■ **TASK BRIEF**
Retype the line where "How do I perform: Select" appears and each line that follows it down to the last line of the records below. Leave the pictures out.

SOURCE MATERIAL section start

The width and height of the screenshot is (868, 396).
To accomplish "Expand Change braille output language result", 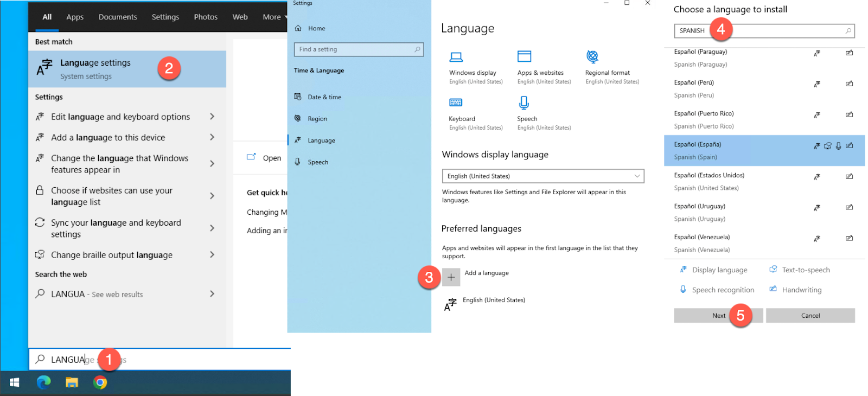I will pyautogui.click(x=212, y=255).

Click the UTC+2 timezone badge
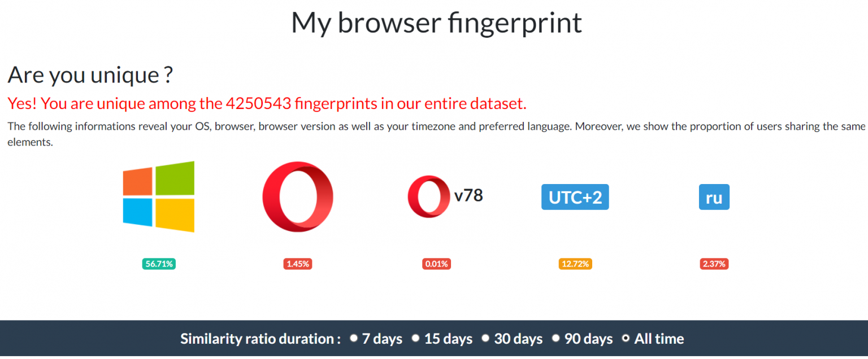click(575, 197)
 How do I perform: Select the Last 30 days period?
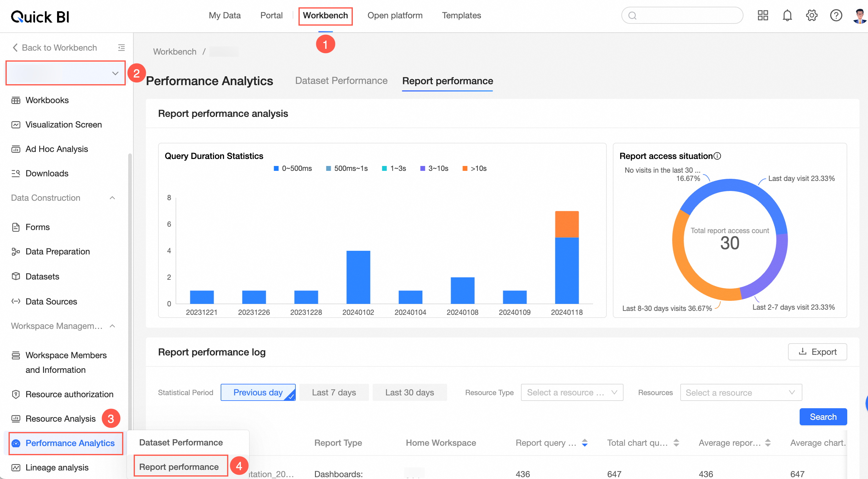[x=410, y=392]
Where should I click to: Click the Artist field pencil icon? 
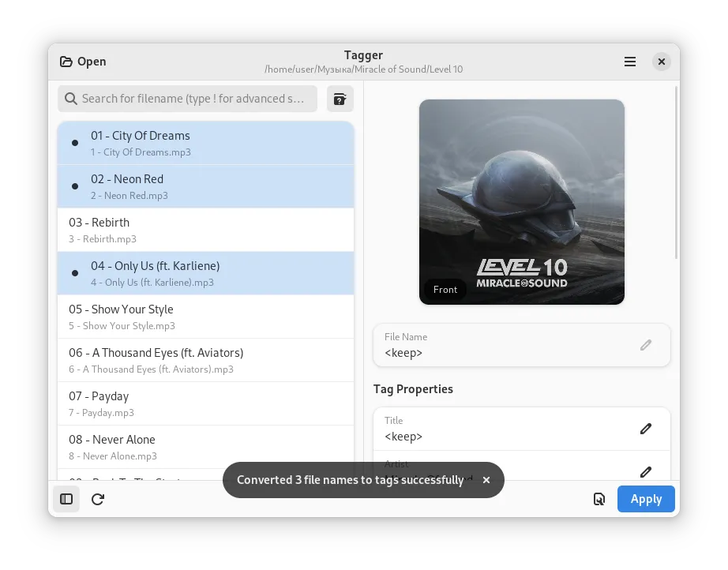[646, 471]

SOURCE MATERIAL section end

■ **ANSWER TO THE PROBLEM**
 How do I perform: Select the Last 30 days period?
[x=410, y=392]
Where should I click to: Click the Artist field pencil icon? 
[646, 471]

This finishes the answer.